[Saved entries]
::::::
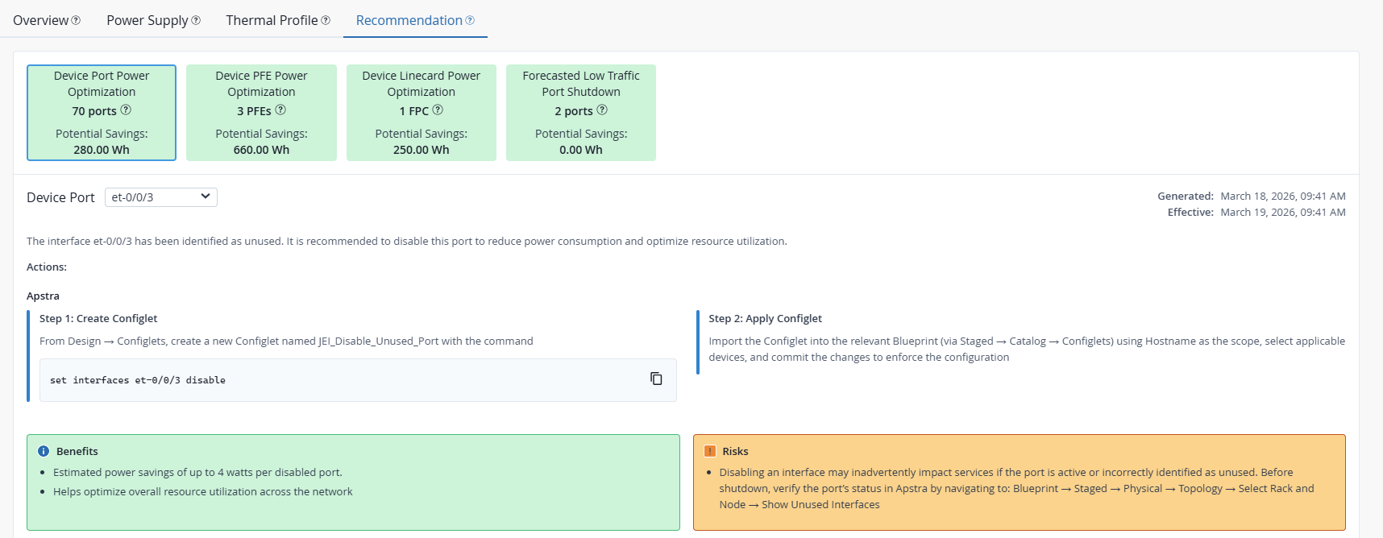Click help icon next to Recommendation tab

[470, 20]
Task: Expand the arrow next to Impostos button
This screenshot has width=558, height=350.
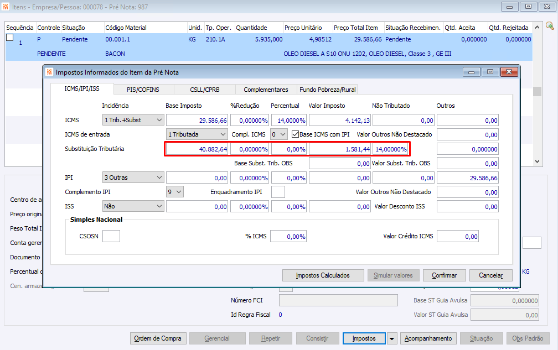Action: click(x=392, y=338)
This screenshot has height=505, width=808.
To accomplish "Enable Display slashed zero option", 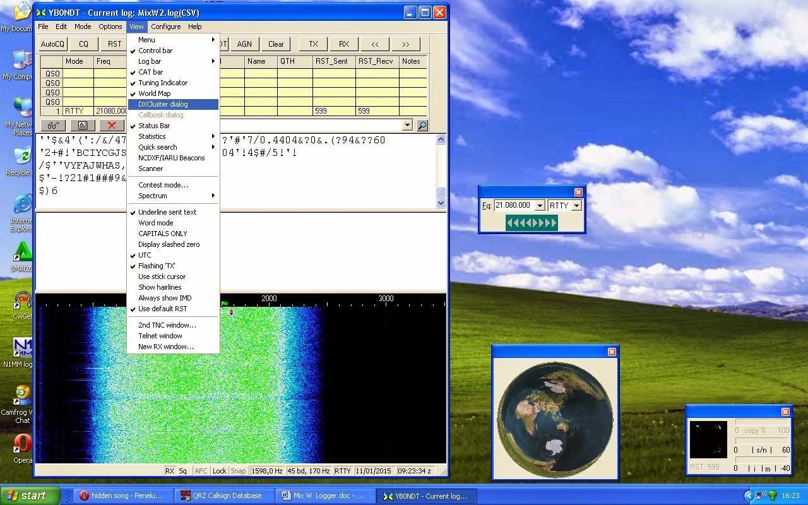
::::::
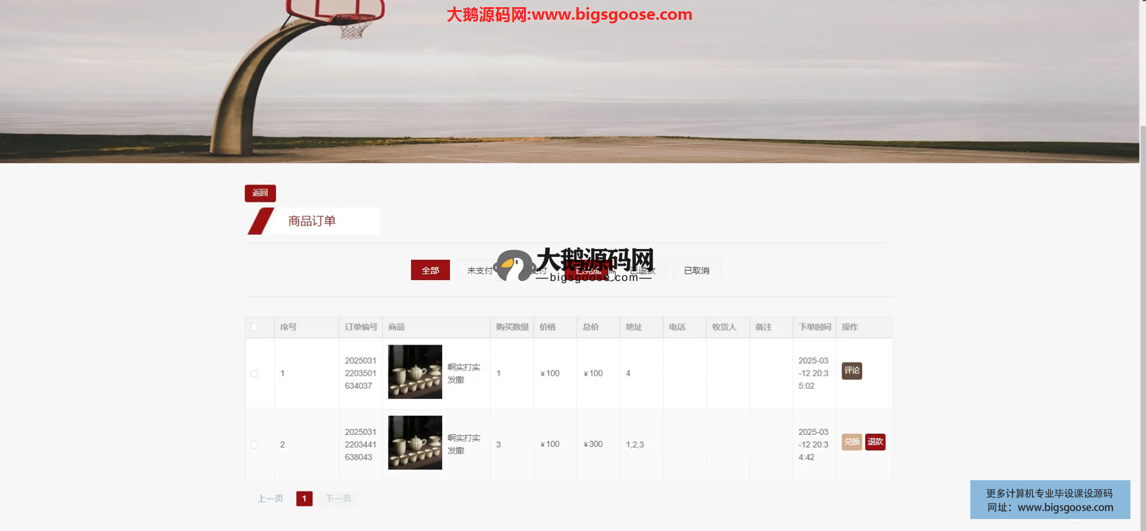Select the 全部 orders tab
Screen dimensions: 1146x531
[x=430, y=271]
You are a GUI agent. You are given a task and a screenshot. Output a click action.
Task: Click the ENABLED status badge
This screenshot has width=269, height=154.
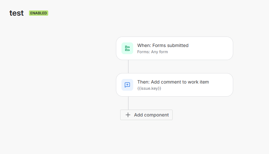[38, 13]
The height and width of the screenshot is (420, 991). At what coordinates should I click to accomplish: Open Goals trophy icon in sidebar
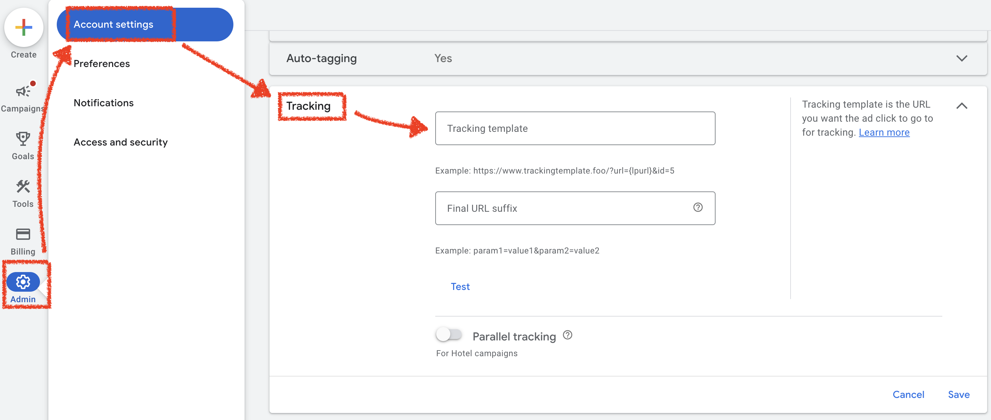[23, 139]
::::::
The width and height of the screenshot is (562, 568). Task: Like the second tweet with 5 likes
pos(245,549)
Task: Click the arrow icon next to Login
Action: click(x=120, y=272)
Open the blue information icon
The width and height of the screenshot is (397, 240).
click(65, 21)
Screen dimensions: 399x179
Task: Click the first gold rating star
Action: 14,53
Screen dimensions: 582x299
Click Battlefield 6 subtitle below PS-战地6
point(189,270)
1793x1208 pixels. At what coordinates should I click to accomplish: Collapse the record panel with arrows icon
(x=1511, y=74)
::::::
• [Work required]: Could you copy out, word for word, the lines starting with the one that contains "The width and height of the screenshot is (562, 568)." and going on through the one that contains "point(189,270)"?

• [Output for this task]:
The width and height of the screenshot is (562, 568). Task: Like the second tweet with 5 likes
pos(245,549)
Task: Click the arrow icon next to Login
Action: click(x=120, y=272)
Open the blue information icon
The width and height of the screenshot is (397, 240).
click(65, 21)
Screen dimensions: 399x179
Task: Click the first gold rating star
Action: 14,53
Screen dimensions: 582x299
Click Battlefield 6 subtitle below PS-战地6
point(189,270)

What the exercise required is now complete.